• [ASSIGNMENT] Extract the opening line of the entries and every line after it, stopping at and including the line that contains "9 Comments (72, 1264)". Do not include pictures.

---- INFORMATION SHOWN

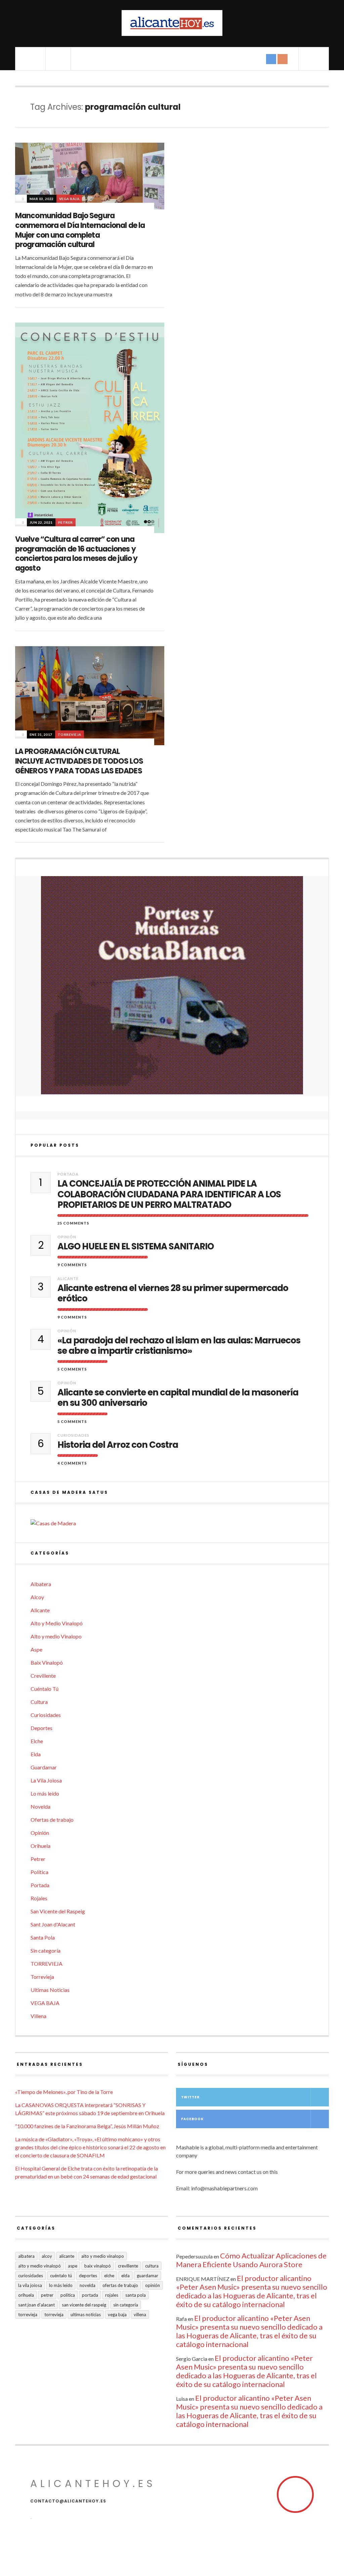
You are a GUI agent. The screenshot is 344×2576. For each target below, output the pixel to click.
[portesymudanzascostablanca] (172, 985)
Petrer (65, 522)
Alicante (68, 1278)
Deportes (41, 1728)
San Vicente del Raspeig (58, 1911)
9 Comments (72, 1264)
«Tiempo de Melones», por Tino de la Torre (64, 2092)
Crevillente (43, 1675)
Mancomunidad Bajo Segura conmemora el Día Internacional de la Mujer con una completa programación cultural (80, 230)
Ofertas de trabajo (52, 1819)
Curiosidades (73, 1435)
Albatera (41, 1584)
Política (39, 1872)
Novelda (40, 1806)
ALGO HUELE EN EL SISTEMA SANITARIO (135, 1246)
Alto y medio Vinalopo (56, 1636)
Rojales (39, 1898)
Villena (38, 2016)
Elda (36, 1754)
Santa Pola (43, 1937)
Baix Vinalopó (47, 1662)
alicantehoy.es (93, 2483)
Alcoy (37, 1597)
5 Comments (72, 1369)
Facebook (192, 2118)
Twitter (190, 2097)
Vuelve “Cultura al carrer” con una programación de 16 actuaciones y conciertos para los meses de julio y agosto (76, 553)
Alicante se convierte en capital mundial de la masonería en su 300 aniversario (177, 1397)
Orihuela (40, 1846)
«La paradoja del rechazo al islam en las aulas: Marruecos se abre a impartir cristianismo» (178, 1345)
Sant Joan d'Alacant (53, 1924)
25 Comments (73, 1223)
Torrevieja (69, 734)
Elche (37, 1741)
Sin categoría (45, 1950)
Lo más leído (45, 1793)
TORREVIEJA (46, 1963)
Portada (68, 1174)
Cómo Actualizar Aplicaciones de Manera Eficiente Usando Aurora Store (251, 2260)
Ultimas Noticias (50, 1990)
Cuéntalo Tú (44, 1688)
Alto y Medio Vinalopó (57, 1623)
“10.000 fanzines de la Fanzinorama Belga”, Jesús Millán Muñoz (87, 2126)
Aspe (36, 1649)
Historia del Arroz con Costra (117, 1445)
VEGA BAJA (69, 199)
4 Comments (72, 1463)
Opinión (66, 1237)
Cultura (39, 1702)
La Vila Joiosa (46, 1780)
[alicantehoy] (172, 23)
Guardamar (44, 1767)
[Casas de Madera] (172, 1523)
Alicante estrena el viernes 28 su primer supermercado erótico (172, 1293)
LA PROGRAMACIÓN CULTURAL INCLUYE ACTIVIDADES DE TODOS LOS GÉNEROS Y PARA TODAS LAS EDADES (79, 761)
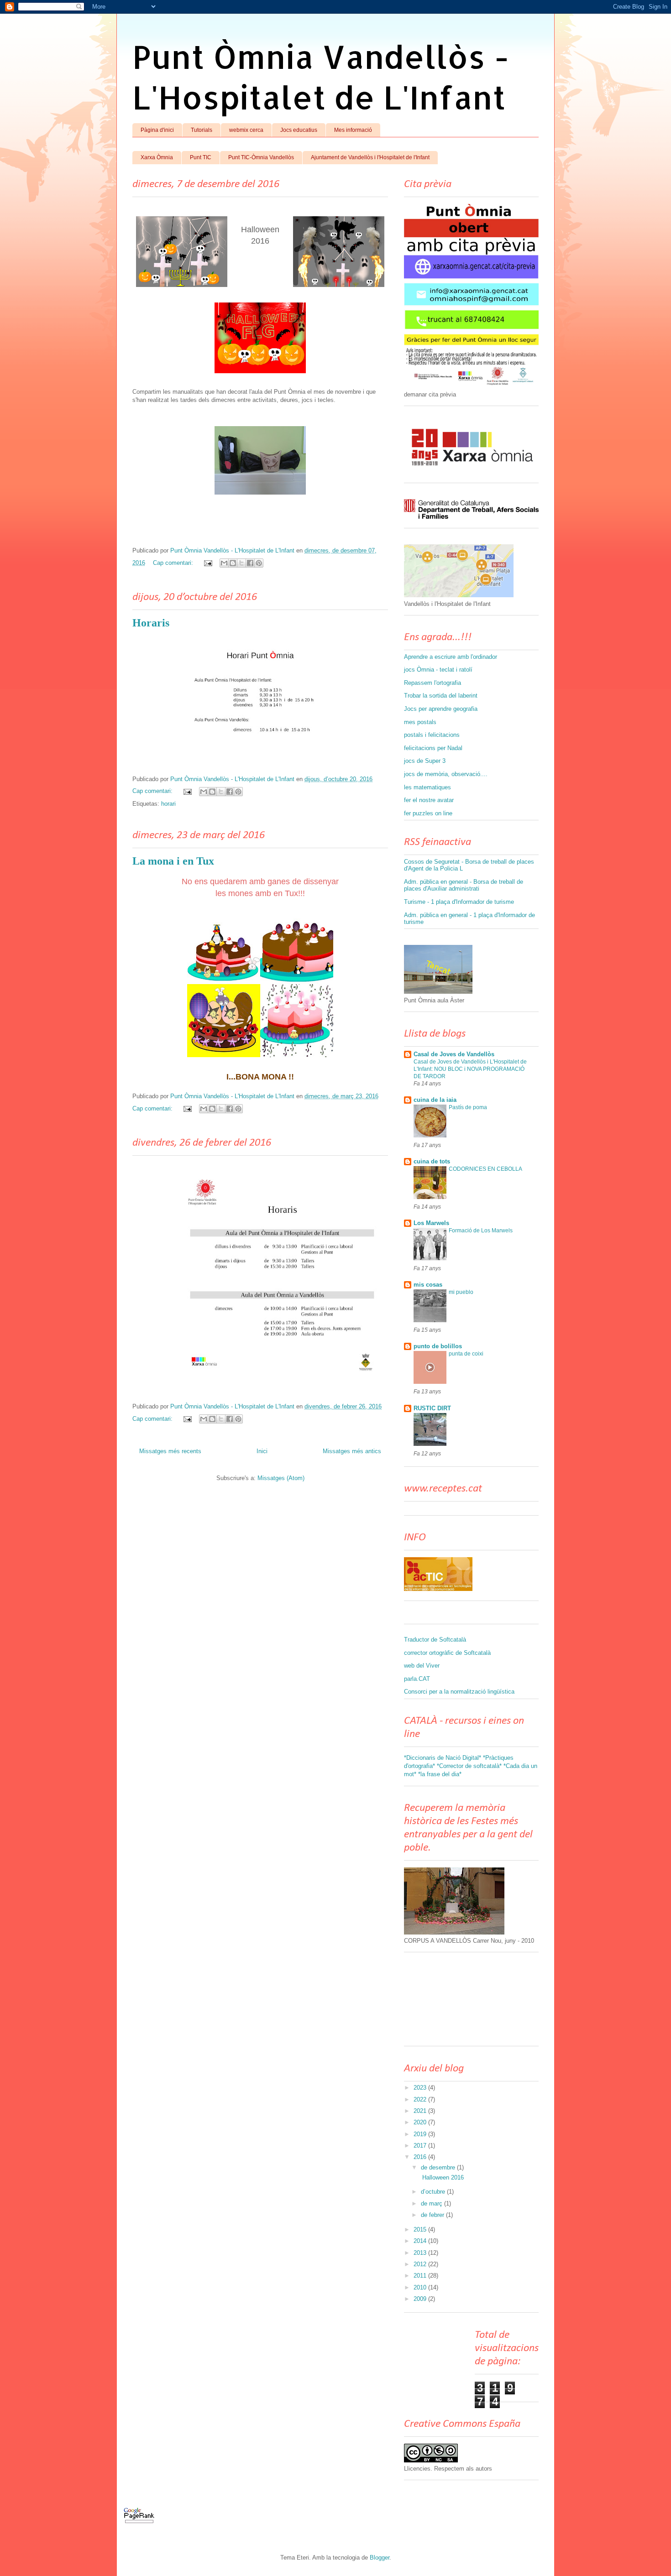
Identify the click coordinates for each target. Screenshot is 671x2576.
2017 (421, 2145)
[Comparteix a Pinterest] (258, 563)
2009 (421, 2298)
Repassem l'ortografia (432, 682)
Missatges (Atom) (280, 1478)
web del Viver (422, 1665)
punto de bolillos (438, 1346)
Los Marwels (431, 1223)
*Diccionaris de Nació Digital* (442, 1757)
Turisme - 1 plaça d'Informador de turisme (459, 901)
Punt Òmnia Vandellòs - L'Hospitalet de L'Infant (320, 76)
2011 (421, 2275)
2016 (421, 2157)
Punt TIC (200, 157)
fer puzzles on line (428, 813)
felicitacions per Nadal (433, 748)
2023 (421, 2087)
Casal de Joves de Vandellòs (454, 1054)
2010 (421, 2287)
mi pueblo (461, 1292)
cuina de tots (432, 1161)
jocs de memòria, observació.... (446, 774)
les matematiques (427, 787)
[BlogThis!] (232, 563)
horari (168, 803)
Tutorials (201, 130)
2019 (421, 2134)
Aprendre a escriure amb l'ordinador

--------

• [ANSWER SPACE]
You are a GUI agent. The screenshot is 344×2576. For each target below, output the pixel to click.
[portesymudanzascostablanca] (172, 985)
Petrer (65, 522)
Alicante (68, 1278)
Deportes (41, 1728)
San Vicente del Raspeig (58, 1911)
9 Comments (72, 1264)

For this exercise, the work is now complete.